Semiconductors can be used to confine electrons and produce quantum dots with several different methods. These will be outlines below in further detail.
Precursors, organic surfactants and solvents are all essential components in the process to synthesize colloidal quantum dots. Initially, precursors need to be converted into monomers by heating the medium to a point that causes this to occur. The nanocrystal begins to grow when the monomers are supersaturated, by way of a nucleation process.
Keeping the temperature at the optimal temperature is essential for rearrangement of atoms in the synthesis process and the ideal growth of quantum dots. Additionally, the concentration of the monomer in the reactor should be closely monitored to ensure the focus of growth and the critical size of the nanocrystals is uniform. As the size is inversely proportional to the emission of the quantum dot, it is important that these factors are maintained.
Various alloys can be used to produce quantum dots, including:
- cadmium selenide
- cadmium sulfide
- indium arsenide
- indium phosphide
Quantum dots produced via colloidal synthesis typically range from 2 to 10 nm in size due to the great variance in the number of atoms that compose them, from 100 to 100,000.
Colloidal synthesis allows multiple quantum dots to be produced simultaneously in large batches. This is a convenient aspect for industrial or commercial purposes, as their production can be expanded to a large scale. Of all methods to produce quantum dots it is the most widely practiced and accepted to be the least toxic.
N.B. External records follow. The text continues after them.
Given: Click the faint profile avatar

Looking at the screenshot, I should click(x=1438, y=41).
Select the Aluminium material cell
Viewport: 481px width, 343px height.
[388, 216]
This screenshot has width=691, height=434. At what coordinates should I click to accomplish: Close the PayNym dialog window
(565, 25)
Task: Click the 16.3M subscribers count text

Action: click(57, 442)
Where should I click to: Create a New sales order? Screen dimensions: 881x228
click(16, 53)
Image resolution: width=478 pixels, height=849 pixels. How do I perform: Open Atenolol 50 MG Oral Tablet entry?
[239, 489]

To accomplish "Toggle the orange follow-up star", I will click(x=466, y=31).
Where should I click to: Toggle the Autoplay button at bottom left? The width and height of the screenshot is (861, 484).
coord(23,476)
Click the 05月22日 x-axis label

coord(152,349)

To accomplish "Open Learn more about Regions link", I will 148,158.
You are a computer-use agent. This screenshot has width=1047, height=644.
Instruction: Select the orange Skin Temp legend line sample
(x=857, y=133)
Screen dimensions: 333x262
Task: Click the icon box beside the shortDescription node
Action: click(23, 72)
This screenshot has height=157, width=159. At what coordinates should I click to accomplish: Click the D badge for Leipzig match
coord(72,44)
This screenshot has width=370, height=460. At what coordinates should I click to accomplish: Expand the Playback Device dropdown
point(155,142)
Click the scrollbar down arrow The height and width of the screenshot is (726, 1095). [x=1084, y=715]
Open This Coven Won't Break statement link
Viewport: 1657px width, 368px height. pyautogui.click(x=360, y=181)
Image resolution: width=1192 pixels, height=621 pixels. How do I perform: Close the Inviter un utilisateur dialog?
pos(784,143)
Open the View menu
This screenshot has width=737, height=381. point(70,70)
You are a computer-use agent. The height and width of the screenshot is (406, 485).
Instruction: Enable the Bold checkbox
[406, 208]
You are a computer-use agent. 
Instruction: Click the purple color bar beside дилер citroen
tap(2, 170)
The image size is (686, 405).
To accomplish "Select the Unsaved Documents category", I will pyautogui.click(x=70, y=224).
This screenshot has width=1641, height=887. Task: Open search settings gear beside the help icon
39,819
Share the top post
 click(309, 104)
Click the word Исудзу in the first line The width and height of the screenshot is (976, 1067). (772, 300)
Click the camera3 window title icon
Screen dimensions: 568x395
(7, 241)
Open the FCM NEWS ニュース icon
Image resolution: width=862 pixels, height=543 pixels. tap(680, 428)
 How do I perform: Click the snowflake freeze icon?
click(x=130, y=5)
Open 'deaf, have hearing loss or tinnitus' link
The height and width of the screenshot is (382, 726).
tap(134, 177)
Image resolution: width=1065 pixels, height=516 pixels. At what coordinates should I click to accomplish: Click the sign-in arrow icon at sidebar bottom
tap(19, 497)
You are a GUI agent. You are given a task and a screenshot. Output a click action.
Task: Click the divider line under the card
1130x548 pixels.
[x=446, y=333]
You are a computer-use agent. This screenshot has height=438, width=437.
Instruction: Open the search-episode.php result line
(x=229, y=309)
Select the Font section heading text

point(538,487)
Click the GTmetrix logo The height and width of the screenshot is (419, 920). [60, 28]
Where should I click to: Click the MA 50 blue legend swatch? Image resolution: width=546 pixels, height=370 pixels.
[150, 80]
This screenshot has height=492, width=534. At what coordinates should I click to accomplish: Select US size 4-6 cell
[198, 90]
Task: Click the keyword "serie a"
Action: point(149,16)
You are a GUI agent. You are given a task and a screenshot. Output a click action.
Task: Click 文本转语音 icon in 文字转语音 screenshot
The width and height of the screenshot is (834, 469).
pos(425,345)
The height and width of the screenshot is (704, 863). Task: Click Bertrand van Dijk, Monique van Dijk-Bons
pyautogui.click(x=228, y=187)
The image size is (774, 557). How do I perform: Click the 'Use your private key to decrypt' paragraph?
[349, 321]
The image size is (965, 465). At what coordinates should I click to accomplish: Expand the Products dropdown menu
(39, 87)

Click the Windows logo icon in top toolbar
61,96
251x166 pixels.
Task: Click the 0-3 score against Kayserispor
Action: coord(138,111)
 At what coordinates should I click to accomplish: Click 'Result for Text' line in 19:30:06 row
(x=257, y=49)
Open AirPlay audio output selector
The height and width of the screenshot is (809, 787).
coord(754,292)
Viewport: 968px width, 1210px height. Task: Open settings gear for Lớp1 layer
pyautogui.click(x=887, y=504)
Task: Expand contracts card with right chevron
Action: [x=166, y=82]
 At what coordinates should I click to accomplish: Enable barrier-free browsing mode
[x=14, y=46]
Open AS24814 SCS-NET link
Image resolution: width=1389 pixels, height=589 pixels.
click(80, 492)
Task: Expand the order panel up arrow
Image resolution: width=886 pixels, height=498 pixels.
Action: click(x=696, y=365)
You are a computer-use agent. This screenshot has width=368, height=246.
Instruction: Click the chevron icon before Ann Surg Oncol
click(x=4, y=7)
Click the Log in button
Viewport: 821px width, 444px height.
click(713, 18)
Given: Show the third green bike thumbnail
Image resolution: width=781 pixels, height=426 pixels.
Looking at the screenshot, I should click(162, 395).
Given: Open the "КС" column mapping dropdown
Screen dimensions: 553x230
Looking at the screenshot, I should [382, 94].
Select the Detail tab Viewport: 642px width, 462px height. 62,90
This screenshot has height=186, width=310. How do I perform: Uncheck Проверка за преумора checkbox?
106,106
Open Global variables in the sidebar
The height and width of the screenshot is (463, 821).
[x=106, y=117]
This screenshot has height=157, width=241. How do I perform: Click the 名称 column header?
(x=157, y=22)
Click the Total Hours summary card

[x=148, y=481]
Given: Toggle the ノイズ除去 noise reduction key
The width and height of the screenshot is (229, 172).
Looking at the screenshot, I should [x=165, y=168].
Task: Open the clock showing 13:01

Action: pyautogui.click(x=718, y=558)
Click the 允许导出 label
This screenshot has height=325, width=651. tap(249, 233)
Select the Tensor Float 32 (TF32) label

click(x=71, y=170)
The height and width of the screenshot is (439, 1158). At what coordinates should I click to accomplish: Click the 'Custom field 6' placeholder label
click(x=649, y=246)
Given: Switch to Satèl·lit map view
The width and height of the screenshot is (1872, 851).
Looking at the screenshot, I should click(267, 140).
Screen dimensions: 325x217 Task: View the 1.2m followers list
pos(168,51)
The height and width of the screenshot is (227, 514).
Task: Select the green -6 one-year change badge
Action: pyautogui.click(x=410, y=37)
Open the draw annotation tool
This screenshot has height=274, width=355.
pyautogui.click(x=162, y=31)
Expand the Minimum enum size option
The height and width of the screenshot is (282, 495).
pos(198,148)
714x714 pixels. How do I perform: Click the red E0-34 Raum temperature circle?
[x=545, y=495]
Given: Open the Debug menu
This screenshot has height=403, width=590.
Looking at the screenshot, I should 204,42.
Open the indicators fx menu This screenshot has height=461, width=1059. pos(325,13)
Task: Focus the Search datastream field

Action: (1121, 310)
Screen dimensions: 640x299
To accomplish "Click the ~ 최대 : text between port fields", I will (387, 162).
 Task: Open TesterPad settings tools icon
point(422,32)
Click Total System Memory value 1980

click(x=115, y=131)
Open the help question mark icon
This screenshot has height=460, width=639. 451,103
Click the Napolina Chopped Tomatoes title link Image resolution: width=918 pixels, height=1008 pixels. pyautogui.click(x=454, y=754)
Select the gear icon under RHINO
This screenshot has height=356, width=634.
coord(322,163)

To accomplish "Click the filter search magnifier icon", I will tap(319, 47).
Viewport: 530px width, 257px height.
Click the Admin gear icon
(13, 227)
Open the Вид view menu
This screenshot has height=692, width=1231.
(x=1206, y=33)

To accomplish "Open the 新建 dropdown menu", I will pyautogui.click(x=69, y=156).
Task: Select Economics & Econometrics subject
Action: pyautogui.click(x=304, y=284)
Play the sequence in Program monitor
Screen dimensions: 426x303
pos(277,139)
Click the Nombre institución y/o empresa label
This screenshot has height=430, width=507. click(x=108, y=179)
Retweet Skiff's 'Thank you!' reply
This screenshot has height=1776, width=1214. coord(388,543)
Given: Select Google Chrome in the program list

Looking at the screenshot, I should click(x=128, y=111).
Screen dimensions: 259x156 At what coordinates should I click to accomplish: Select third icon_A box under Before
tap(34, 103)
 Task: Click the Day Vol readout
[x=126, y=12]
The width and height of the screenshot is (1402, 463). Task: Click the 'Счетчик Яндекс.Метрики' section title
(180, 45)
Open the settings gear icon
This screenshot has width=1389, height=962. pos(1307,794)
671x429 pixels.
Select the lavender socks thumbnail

It is possible for a quantum dot to be constructed of two separate materials with a core and a shell to manipulate band gap energies. An example of this is a quantum dot with a cadmium selenide core and a shell make of zinc sulfide.
When subjected to particular conditions, quantum dots can nucleate spontaneously, which create a substrate that does not match the lattice of the crystal structure. This can lead to what is referred to as a wetting-layer, a two-dimensional layer of coherently strained islands.
The fabrication method may be an appropriate choice of production in some cases, although often the cost and lack of control of dot position limits the extent to which it can be used in practice.
Bacteriophage viruses that have been genetically engineered have been used in research in the production of quantum dots. Viruses have been shown an ability to detect types of semiconductor surfaces and viral crystalline structures can be adjusted by controlling the concentration and ionic strength of the solution, as well as the external magnetic field.
Another technique to produce quantum dots involves electrochemical processes. This uses an ionic reaction at the interface between a metal and an electrolyte to form a template of spontaneous nanocrystal formation. The metal that carries the template is then used in a process of mesa etching in the formation of the quantum dots.
This technique is more delicate than some other techniques used to produce quantum dots, as it does not cause damage due to use of radiation. It also has potential to be used on a large scale on a commercial or industrial basis and also may often provide a more cost-effective solution.